Farmers in more than 10 villages in Xiashan district of Weifang, used the pesticide aldicarb to grow ginger they sold locally, but would not consume themselves, the CCTV report said.
The pesticide is absorbed by the plant and can cause harm to both farmers and consumers, Wang Jing, a Greenpeace campaigner, told the Global Times.
"Pesticides can be only used after they are registered for use on certain crops," Wang said, "Aldicarb was never registered for use on ginger crops."
The agriculture ministry in 2010 stipulated that aldicarb cannot be used to grow vegetables, fruit, tea or herbal medicines. The pesticide can be used on crops such as cotton, peanuts and tobacco, with strict limits on the amount that can be applied.
The CCTV report said the use of the toxic pesticide far exceeded set limits, and showed discarded packaging littering the farm fields.
The report pointed out that ginger grown in the area is destined for the domestic market and was not as strictly supervised as ginger crops in the neighboring city of Anqiu, where ginger is grown for export and overuse of aldicarb would be readily detected by foreign customs agencies.

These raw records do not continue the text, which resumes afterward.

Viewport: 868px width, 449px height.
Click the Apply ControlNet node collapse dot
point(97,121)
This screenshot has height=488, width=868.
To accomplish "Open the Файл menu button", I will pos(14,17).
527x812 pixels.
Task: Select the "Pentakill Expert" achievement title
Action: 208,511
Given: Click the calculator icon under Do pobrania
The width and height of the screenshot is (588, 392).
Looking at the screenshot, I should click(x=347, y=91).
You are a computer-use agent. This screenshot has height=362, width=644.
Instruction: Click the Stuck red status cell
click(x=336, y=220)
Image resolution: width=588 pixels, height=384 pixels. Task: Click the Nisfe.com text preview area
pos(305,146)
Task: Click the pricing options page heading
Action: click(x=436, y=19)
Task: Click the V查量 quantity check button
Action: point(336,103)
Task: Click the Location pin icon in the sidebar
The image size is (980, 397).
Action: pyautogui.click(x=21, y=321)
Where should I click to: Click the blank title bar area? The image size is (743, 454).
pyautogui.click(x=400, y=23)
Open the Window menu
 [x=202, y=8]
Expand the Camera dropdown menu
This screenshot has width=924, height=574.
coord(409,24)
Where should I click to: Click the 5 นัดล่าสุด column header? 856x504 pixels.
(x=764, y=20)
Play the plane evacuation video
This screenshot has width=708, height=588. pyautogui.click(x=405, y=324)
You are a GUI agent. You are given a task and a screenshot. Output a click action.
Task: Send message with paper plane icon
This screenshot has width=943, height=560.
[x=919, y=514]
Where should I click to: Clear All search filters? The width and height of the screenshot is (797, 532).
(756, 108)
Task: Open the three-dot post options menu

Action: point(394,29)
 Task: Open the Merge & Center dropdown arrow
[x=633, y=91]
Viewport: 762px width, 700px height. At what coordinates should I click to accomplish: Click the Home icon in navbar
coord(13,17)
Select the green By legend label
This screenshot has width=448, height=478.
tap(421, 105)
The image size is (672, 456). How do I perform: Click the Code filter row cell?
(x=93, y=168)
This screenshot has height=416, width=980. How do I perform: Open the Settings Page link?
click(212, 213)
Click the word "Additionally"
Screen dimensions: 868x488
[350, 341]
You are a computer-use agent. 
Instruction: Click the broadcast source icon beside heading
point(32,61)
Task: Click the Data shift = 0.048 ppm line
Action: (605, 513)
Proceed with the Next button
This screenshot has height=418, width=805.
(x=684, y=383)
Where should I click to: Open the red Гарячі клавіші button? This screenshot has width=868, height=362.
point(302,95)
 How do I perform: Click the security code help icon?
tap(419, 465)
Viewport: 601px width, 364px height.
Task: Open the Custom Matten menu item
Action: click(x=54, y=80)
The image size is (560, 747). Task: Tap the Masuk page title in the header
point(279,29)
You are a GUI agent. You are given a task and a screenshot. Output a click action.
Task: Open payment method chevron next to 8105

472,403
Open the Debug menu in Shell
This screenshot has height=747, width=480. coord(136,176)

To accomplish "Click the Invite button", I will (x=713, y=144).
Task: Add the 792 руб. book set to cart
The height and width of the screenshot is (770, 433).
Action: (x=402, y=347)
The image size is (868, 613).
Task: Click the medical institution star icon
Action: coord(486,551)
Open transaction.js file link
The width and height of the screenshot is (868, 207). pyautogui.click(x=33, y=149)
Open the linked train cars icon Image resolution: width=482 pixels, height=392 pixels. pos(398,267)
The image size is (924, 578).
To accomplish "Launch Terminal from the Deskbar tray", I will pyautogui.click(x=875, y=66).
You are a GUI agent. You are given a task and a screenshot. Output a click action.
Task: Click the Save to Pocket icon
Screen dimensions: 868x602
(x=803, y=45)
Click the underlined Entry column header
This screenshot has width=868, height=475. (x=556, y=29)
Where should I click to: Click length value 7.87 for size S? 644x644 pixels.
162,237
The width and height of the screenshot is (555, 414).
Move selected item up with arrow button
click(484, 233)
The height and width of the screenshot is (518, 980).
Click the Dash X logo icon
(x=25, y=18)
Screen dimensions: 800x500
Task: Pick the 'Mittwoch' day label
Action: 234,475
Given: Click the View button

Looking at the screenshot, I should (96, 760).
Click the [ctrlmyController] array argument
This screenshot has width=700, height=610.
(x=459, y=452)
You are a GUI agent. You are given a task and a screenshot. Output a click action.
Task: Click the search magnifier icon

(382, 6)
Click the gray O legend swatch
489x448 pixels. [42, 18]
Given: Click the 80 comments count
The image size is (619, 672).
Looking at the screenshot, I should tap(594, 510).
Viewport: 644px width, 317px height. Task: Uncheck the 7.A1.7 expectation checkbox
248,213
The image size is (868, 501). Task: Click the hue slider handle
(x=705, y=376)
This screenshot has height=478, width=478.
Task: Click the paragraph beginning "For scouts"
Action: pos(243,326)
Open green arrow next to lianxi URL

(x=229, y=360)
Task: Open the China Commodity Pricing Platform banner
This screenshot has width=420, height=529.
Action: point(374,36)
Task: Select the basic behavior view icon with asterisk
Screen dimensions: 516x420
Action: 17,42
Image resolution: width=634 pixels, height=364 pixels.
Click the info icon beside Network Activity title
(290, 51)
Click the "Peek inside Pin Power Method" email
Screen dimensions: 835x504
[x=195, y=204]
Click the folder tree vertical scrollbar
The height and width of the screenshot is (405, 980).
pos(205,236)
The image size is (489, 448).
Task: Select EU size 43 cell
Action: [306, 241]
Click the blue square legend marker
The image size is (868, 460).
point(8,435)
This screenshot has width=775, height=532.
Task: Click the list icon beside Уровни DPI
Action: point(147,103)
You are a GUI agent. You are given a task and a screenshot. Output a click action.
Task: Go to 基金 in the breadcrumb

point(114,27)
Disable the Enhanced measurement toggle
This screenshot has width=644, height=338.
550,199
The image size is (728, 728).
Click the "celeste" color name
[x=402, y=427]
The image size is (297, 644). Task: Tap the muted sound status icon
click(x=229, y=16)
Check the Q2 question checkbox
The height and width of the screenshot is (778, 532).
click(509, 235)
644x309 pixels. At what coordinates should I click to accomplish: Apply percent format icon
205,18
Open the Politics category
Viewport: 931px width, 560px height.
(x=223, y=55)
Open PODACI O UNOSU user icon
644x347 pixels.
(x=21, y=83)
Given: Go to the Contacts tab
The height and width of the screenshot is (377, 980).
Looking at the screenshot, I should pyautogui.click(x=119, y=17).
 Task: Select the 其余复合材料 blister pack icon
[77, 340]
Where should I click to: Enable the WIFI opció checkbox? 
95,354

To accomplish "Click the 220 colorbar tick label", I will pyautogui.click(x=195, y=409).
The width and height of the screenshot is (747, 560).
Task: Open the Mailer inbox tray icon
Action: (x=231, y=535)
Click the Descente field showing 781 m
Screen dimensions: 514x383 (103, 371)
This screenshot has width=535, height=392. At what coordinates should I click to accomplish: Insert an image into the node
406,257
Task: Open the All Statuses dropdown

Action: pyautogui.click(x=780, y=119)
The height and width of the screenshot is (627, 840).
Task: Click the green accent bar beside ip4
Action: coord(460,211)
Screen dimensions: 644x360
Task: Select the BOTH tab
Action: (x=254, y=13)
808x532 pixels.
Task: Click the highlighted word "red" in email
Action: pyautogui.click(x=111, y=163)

Police have verified that the use of the pesticide did not cover a large area, and that only three families in two villages used it, an officer surnamed Xu from Wangjiazhuang subdistrict office, told the Global Times.
Xu said that all the ginger that had the pesticide applied to it was plowed under on Sunday and farmers had planted peanuts.
"Those who used the pesticide bought it and used it secretly," Xu said, adding the city banned the sale of aldicarb in 2006.
A staff member surnamed Chen from the agency for testing agricultural products in Anqiu told the Global Times that they have strictly monitored the use of chemical pesticide for years.
"The main reason we attach such importance to the pesticide use is because our products are mainly exported overseas."
Such quality checks do not exist in the wholesale domestic markets that sell agricultural products, Wang from Greenpeace said.
"Exported products must be first checked by inspection and quarantine agencies and then rechecked after arriving at oversea ports," Wang added.